[WHAT YOU NEED TO DO]: Begin at the line containing "Instruction: Click the" and copy exactly through the last line of the listing, skipping every picture.
==========
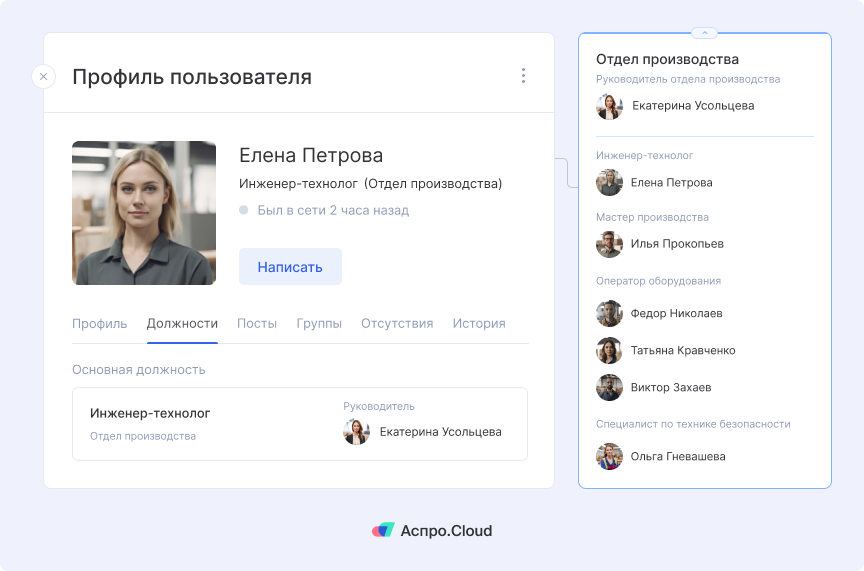Open Виктор Захаев's avatar in list
Viewport: 864px width, 571px height.
click(x=609, y=387)
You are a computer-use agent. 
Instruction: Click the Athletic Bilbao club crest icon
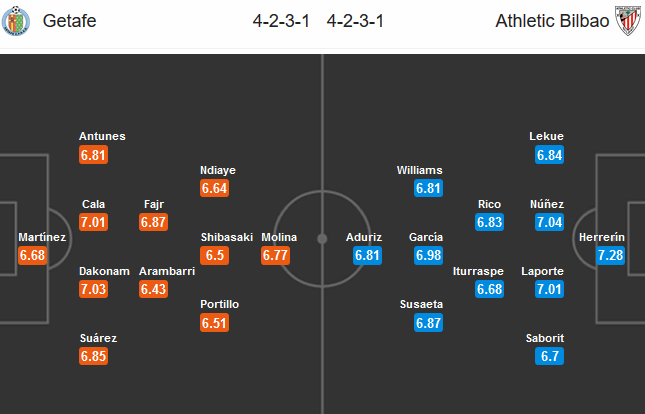625,20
==========
[RESPONSE]:
Instruction: Click the Athletic Bilbao club crest icon
625,20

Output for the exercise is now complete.